Stored items
==========

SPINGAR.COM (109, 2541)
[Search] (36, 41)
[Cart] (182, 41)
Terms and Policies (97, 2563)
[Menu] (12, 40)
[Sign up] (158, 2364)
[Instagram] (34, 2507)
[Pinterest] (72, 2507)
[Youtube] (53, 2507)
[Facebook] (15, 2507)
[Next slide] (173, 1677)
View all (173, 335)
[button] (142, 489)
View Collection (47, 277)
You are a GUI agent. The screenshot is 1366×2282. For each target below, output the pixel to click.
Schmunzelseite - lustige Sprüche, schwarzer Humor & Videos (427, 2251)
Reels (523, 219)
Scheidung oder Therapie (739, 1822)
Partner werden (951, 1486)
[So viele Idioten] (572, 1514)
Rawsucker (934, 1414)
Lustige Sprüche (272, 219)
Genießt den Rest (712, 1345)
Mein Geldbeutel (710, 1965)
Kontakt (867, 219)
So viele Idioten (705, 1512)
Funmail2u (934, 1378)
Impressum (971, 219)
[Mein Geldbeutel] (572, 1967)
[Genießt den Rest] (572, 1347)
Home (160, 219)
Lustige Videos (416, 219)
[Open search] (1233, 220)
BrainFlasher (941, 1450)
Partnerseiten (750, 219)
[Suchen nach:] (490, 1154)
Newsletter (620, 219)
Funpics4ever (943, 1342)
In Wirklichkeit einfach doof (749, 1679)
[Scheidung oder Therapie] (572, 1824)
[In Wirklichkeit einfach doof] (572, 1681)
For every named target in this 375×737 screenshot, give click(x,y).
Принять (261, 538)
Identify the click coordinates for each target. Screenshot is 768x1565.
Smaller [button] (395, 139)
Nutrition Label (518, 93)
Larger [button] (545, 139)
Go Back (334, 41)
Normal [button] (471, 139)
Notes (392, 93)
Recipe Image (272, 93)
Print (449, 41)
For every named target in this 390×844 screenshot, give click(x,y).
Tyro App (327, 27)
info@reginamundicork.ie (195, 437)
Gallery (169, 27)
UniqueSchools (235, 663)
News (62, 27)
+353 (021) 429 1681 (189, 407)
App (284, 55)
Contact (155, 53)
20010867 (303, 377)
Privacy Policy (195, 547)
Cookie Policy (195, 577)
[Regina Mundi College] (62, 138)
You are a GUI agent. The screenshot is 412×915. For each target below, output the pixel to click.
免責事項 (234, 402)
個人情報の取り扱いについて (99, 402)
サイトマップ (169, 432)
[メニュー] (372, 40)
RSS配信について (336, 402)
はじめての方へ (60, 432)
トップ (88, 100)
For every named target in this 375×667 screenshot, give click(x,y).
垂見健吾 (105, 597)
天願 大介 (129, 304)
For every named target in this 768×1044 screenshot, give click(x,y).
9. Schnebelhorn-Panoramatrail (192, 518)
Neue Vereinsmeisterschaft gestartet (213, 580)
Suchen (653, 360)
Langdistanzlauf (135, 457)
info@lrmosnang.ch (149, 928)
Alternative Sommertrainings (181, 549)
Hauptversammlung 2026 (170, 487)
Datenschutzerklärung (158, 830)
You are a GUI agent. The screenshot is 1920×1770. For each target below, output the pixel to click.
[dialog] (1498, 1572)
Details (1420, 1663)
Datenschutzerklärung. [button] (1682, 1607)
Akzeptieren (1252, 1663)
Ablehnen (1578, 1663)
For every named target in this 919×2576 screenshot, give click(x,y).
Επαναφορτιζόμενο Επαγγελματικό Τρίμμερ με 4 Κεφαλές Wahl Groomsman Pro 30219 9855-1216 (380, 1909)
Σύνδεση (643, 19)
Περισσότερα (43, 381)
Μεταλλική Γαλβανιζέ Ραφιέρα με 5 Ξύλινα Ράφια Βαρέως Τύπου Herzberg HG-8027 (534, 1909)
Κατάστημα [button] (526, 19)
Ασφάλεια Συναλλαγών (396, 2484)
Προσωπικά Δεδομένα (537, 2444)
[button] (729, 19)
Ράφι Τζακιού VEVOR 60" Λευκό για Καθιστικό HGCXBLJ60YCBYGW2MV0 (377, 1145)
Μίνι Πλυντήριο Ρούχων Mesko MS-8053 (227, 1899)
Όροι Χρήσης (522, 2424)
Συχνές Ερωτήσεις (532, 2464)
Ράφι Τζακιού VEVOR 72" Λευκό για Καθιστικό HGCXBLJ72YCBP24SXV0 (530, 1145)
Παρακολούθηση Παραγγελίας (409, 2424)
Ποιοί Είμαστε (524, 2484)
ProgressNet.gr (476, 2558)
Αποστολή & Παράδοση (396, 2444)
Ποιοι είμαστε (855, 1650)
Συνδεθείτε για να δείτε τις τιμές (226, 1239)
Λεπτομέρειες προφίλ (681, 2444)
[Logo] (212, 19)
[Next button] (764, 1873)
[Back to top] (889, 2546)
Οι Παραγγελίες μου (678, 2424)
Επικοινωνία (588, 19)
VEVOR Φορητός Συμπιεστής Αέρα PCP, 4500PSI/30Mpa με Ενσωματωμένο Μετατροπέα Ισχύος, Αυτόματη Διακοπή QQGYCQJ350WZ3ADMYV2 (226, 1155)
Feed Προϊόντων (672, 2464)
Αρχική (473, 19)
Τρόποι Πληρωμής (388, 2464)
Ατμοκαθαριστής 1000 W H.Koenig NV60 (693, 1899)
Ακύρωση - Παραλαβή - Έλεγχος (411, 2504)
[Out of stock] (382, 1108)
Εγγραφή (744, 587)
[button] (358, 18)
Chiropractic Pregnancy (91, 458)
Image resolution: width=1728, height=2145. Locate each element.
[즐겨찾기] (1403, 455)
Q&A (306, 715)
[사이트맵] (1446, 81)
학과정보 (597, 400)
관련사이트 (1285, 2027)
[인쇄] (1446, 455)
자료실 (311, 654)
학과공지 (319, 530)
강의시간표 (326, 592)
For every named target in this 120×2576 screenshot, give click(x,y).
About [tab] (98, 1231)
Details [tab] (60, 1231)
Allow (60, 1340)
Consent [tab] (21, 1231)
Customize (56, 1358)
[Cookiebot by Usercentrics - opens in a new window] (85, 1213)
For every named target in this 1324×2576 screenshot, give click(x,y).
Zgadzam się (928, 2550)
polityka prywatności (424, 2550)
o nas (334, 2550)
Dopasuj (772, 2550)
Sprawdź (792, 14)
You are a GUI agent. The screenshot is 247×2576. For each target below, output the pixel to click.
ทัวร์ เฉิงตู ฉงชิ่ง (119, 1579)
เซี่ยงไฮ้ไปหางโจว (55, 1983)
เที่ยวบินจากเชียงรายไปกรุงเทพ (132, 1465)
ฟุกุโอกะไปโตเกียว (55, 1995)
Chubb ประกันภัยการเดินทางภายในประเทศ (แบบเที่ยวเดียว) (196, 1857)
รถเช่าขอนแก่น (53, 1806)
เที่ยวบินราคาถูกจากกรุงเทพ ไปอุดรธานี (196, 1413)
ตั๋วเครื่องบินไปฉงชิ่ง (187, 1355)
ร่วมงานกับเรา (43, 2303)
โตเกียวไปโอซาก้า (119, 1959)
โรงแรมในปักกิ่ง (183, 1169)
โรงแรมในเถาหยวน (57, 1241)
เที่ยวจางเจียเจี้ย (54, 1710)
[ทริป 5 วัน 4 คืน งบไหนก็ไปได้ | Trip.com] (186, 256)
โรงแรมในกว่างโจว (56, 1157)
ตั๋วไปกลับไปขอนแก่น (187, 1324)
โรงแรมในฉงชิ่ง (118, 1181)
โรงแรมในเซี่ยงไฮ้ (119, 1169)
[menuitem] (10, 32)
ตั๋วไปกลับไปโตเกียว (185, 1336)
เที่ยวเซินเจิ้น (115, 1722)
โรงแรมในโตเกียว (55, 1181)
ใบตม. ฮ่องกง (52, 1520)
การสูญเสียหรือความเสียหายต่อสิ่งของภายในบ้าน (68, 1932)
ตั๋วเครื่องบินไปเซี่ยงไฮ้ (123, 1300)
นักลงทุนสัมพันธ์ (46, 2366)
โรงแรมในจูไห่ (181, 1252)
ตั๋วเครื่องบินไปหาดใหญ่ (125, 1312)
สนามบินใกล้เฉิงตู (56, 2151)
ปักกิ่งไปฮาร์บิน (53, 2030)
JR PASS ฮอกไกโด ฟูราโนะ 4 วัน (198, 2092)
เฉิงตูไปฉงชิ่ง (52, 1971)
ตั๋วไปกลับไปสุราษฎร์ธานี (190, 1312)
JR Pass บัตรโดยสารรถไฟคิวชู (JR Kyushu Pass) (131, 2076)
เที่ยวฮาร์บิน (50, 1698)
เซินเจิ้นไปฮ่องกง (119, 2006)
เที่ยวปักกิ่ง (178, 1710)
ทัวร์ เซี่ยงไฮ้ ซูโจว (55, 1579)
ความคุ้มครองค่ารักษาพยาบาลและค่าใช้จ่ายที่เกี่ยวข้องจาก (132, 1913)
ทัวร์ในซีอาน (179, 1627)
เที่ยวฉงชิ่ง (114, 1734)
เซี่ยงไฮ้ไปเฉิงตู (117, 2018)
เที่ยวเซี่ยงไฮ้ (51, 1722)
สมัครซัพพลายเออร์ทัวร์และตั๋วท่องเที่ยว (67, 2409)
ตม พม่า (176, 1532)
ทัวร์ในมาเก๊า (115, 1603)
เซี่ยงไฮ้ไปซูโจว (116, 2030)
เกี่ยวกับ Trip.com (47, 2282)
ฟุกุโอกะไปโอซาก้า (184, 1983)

==========

- _THE TASK_: Set down, unchanged, only those lines above that fall between the line with "View Collection (47, 277)" and the line with "Notes (392, 93)", the two end lines included.

- _REPLY TO THE TASK_:
View Collection (47, 277)
You are a GUI agent. The screenshot is 1366×2282. For each target below, output the pixel to click.
Schmunzelseite - lustige Sprüche, schwarzer Humor & Videos (427, 2251)
Reels (523, 219)
Scheidung oder Therapie (739, 1822)
Partner werden (951, 1486)
[So viele Idioten] (572, 1514)
Rawsucker (934, 1414)
Lustige Sprüche (272, 219)
Genießt den Rest (712, 1345)
Mein Geldbeutel (710, 1965)
Kontakt (867, 219)
So viele Idioten (705, 1512)
Funmail2u (934, 1378)
Impressum (971, 219)
[Mein Geldbeutel] (572, 1967)
[Genießt den Rest] (572, 1347)
Home (160, 219)
Lustige Videos (416, 219)
[Open search] (1233, 220)
BrainFlasher (941, 1450)
Partnerseiten (750, 219)
[Suchen nach:] (490, 1154)
Newsletter (620, 219)
Funpics4ever (943, 1342)
In Wirklichkeit einfach doof (749, 1679)
[Scheidung oder Therapie] (572, 1824)
[In Wirklichkeit einfach doof] (572, 1681)
For every named target in this 375×737 screenshot, give click(x,y).
Принять (261, 538)
Identify the click coordinates for each target. Screenshot is 768x1565.
Smaller [button] (395, 139)
Nutrition Label (518, 93)
Larger [button] (545, 139)
Go Back (334, 41)
Normal [button] (471, 139)
Notes (392, 93)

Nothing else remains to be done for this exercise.